「事故が起きたときに誰が何をするか」。施設ごと・グラウンドごとに作成される緊急時対応計画の策定手順と、安全な監視のためのスタッフ比率の基準について。
施設内で安全な監視と指導を行うためには、コーチ1人が同時に見るべきアスリートの人数(比率)の上限が定められています。
・中学生(ジュニア): 1 対 10
・高校生: 1 対 15
・大学生およびそれ以上: 1 対 20
この比率を超えて指導を行うと、安全なスポッティングやフォームの修正が追いつかず、事故のリスクが跳ね上がります(監督義務違反に問われる可能性があります)。
緊急時対応計画(EAP: Emergency Action Plan)は、心停止、重大な外傷、火災などの緊急事態において「誰が、いつ、何をするか」を定めたマニュアルです。
・施設ごとの策定:ウエイトルーム用、陸上トラック用、体育館用など、活動場所ごとに個別のEAPを作成する必要があります(救急車の進入ルートやAEDの場所が異なるため)。
・役割分担:誰が救急車を呼ぶか(通信者)、誰が応急処置を行うか(ファーストレスポンダー)、誰が救急隊を誘導するかを明確にします。
EAPは「紙に書いて終わり」では法的に不十分です。
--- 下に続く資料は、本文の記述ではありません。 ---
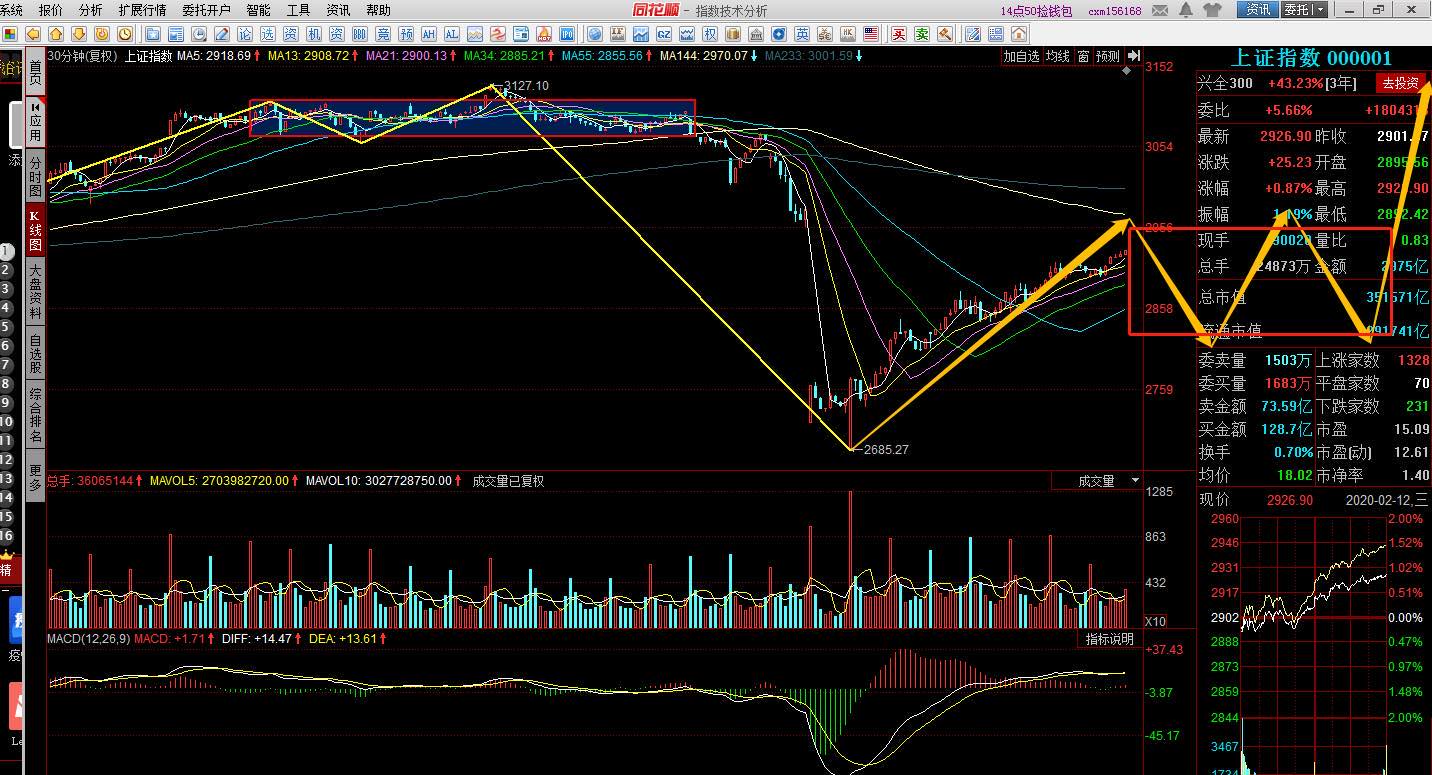Click the 加自选 button

click(x=1021, y=57)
スタッフ全員が参加する実地のリハーサル(訓練)を最低でも年に数回(理想的には四半期ごと)実施しなければなりません。
また、AED(自動体外式除細動器)と救急箱は、施設のどこからでも「徒歩1.5分以内(往復3分以内)」でアクセスできる場所に設置されているべきです。
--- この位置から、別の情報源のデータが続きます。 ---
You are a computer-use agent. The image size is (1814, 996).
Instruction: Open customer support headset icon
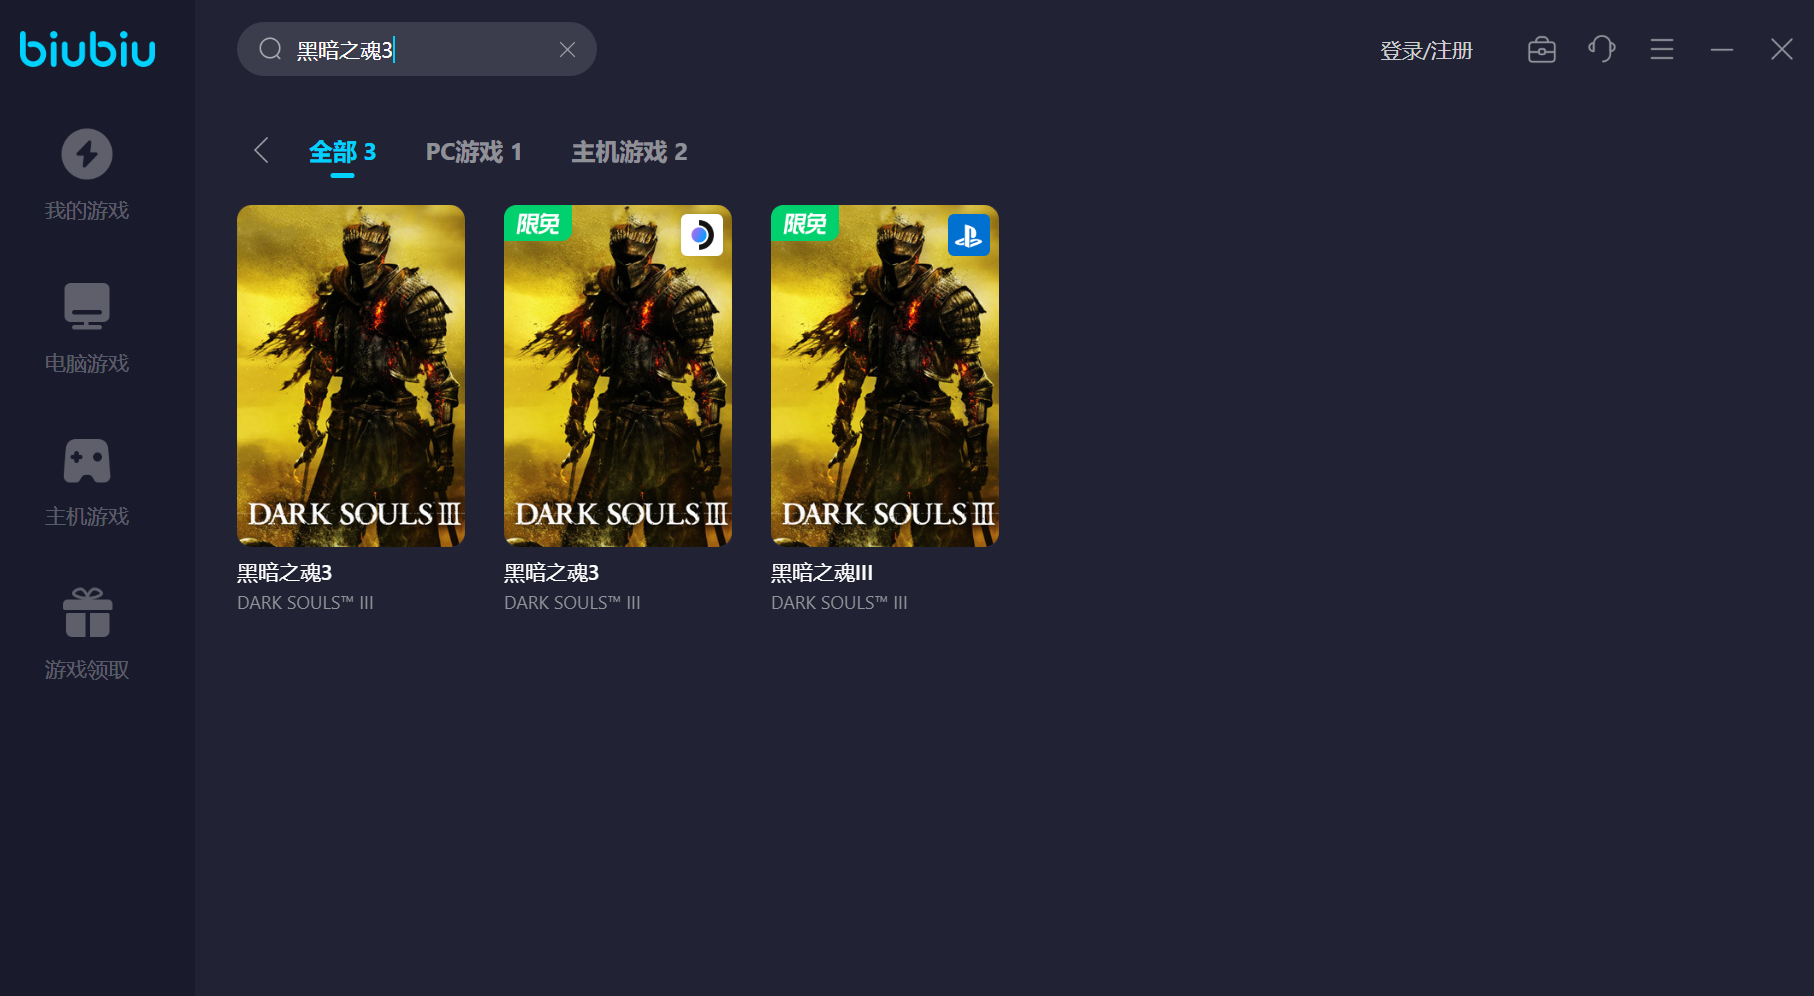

怪我が発生した場合は、速やかに応急処置(RICE処置など)と救急要請を行い、事態が落ち着いた後「直ちに(通常24時間以内)」事故報告書(Injury Report)を作成します。人間の記憶は薄れるため、目撃者の証言や当時の状況を正確に記録し、訴訟リスクに備える必要があります。
Q. NSCAのガイドラインにおいて、ストレングス&コンディショニング施設での「高校生」に対する安全な指導比率(スタッフ:アスリート)の上限はどれでしょうか?
A. 1 対 15
解説: 中学生は1:10、高校生は1:15、大学生は1:20が基準です。年齢や経験が低いほど、より密接な監督と指導が必要となります。